Inilah Kwee Ceng tidak pernah pikir, maka ia mendengar pertanyaan gurunya ini,
ia lantas mengerti, tanpa merasa ia mengeluarkan peluh dingin.
"Ah, It Teng Taysu hendak mencari kematiannya!" ia berseru. "Kalau begitu akulah
yang membikin dia celaka!"
"Ketika dia mengobati Yong-jie, jikalau dia tidak melihat kau diam-diam
mempelajari ilmunya itu, tempo Eng Kouw mencari dia, mustahil dia berani pasang
tubuhnya untuk dibunuh nyonya itu," kata guru ini pula. "Untuk menolongi aku,
untuk mengobati aku, tidak menjadi soal, tetapi bagaimana kalau dalam tempo lima
atau tujuh tahun lagi si bisa bangkotan datang untuk membikin celaka padamu"

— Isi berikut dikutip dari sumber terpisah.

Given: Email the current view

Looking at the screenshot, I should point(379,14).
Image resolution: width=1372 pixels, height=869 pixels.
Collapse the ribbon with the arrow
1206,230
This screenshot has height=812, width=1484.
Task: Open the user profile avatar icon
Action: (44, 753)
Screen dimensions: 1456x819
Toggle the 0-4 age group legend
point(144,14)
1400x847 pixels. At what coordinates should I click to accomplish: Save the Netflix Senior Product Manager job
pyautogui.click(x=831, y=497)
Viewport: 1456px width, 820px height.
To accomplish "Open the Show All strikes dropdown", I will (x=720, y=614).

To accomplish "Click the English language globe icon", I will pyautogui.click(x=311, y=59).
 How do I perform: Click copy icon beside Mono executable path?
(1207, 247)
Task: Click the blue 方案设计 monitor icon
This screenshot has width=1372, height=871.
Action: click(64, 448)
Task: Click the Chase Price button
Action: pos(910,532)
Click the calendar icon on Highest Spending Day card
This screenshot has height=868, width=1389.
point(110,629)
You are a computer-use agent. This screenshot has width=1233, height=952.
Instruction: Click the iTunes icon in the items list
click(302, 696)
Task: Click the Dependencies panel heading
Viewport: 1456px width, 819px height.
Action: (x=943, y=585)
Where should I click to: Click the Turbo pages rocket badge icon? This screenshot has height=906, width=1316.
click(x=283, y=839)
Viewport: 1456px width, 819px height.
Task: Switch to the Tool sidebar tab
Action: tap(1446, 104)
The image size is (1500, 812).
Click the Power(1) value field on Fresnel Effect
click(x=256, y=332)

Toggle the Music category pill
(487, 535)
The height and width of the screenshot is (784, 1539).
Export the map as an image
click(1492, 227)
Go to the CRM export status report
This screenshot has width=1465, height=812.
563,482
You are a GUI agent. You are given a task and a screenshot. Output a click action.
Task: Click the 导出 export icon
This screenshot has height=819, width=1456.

Bagaimana kau nanti dapat melayani dia" Bolehkah kau menyia-nyiakan pengorbanan
It Teng Taysu?" "Jikalau suhu sudah sembuh, suhu dapat melayani si bisa bangkotan itu," berkata
sang murid. Cit Kong lagi-lagi menggeleng kepala.
"Sukar untuk lukaku dapat disembuhkan tempo yang cepat," katanya. "Sebaliknya
hari pertandingan di Yang Ie Lauw di Kee-hin sudah sampai bulu alis. Maka itu
tentang sakitku ini dan pengobatannya, baik kita bicarakan lain kali saja."
Oey Yong tertawa mendengar diua orang ini berebut omong, yang satu memaksa mau
mengobati, yang lain menolak. Ia berkata. "Sudahlah, jangan kamu berebut mulut!
Untuk menyalurkan jalan darah dan meluruskan nadi, aku mengerti!"
"Apa katamu?" Cit Kong tanya heran.
Si nona tersenyum, ia menyahuti: "Bahasa yang aneh yang engko Ceng ingat di
dalam hatinya telah disalin dengan jelas kepada kami, sekarang aku pikir-pikir,
ilmu itu dapat dipakai menolong suhu," Untuk menguatkan keterangannya itu, ia
menjelaskan penjelasan-penjelasan dari It Teng Taysu itu.
"Bagus, bagus!" kata Cit Kong girang. "Aku lihat kau memang dapat menolong, cuma
untuk itu dibutuhkan tempo sedikitnya setengah sampai satu tahun."
Bab 69. Hebat!!! Bab ke-69 cersil Memanah Burung Rajawali, karya Jin Yong.
"Suhu," kata Oey Yong kemudian. "Di dalam pertemuan di Yan Ie Lauw itu, pihak
sana pasti bakal mengundang Auwyang Hong, benar Loo Boan Tong tidak bakal kalah
tetapi dia berandalan, dia suka mengacau, aku khawatir nanti timbul keonaran,
maka itu aku pikir perlu kita pergi ke Tho Hoa To untuk mengundang ayahku.
Dengan begitu barulah kita akan merasa pasti akan kemenangan kita!"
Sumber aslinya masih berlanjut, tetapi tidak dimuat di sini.